Use a large database block size

Because the database block size is fixed at database creation, this is one decision that is important to get right the first time. For file system based datafiles, without direct I/O, the database block size must match the file system buffer size exactly, as explained here. However, if your database is raw, or if direct I/O is available, then you have the luxury of choosing a larger database block size. There are many advantages to using a large block size, but the most significant is the saving in I/O for index based access paths.

How does a large block size save I/O?

A large database block size reduces the number of reads required to probe an index and scan a range of values from its leaf blocks.

An index range scan using an 8K database block size

The figure above shows a hypothetical index in a database with an 8K block size. The figure below shows the equivalent index after the database has been rebuilt with a 16K block size. The most obvious difference is that the number of leaf blocks has been halved.
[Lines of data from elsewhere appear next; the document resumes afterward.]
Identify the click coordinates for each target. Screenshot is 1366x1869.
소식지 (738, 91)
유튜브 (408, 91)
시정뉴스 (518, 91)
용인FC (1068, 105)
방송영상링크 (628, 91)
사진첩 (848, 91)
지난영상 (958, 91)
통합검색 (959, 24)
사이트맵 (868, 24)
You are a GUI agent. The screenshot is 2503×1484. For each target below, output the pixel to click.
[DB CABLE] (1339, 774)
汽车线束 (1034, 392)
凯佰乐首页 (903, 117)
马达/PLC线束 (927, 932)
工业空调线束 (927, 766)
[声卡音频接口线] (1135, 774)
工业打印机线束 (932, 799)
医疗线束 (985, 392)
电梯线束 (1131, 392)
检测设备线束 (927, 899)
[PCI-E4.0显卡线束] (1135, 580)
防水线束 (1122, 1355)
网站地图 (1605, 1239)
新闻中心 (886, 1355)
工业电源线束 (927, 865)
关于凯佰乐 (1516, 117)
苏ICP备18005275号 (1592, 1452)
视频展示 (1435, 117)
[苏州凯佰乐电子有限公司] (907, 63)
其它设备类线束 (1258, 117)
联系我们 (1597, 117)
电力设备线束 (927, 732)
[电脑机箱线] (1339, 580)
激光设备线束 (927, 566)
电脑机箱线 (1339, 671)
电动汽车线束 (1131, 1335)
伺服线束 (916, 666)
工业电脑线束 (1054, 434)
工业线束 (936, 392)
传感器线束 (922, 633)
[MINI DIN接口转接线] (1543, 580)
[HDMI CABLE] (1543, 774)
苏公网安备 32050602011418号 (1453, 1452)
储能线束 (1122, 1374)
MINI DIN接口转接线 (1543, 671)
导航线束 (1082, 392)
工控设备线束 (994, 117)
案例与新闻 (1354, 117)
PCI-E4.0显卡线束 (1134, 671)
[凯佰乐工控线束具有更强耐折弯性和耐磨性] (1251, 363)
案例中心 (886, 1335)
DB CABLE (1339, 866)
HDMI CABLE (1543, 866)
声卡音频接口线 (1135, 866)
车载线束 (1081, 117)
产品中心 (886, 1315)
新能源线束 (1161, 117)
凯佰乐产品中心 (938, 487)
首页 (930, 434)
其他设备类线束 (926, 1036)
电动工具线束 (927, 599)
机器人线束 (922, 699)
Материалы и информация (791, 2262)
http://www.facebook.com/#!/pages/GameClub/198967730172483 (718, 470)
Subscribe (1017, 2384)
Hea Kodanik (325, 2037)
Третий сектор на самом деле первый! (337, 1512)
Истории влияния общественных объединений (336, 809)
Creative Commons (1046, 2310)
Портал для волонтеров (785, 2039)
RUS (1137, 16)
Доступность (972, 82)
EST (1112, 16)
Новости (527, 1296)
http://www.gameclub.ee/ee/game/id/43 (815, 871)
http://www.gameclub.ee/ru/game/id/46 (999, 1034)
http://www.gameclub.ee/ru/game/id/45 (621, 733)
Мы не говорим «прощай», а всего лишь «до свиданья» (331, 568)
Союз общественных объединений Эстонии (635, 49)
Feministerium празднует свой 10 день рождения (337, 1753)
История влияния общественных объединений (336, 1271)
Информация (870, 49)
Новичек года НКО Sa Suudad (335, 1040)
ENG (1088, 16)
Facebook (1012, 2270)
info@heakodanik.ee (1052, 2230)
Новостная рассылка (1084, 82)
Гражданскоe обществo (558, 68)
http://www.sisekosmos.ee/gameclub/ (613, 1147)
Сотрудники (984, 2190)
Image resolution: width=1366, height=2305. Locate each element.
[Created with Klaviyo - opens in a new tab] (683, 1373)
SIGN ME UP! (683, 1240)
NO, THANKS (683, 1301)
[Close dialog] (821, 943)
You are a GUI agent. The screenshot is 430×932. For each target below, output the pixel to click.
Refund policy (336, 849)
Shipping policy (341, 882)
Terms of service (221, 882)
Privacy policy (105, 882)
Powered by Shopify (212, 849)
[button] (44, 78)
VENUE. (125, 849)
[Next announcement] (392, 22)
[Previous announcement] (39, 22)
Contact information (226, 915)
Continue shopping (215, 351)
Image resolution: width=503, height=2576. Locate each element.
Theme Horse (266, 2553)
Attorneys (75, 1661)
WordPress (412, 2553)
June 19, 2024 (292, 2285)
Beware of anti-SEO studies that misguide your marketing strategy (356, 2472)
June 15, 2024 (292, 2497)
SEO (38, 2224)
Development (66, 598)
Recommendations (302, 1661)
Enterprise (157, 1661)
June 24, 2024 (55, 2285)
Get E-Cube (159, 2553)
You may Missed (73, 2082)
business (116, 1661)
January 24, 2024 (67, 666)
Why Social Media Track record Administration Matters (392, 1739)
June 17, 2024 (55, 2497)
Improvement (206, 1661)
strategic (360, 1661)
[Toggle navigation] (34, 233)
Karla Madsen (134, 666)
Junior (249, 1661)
As a direct result, the number of pointers to leaf blocks has been halved also. Because the number of leaf block pointers has been halved, the space required for the last level of branch blocks has been halved as well. Therefore the number of blocks at that level of the index has been reduced to one quarter. In general, for large indexes the space saving at each level of the B*-tree increases exponentially with the height of the tree. Thus the height of the tree is reduced by one level in some cases.

An index range scan using a 16K database block size

The shaded blocks in the figures illustrate the dual saving in logical reads due to a larger database block size. If the height of the tree is reduced, fewer block gets are required to traverse the tree from the root block to a leaf block. And in an index range scan, only half the number of single block reads are required to scan the leaf blocks.

Of course, these are savings in logical reads. But are there equivalent savings in physical reads as well? Of course, that depends on which blocks are cached. Because the index branch blocks tend to be well cached anyway, doubling the database block size benefits index range scans more than it benefits index probes.

What about the impact on the buffer cache?

However, we must consider whether these improvements might be negated by other factors. In particular, if the cache is not enlarged, the number of buffers in the cache will be halved, and this might have a negative impact on the cache hit rate. Fortunately, this is not the case if you take care to adjust the sizes of the various buffer pools appropriately.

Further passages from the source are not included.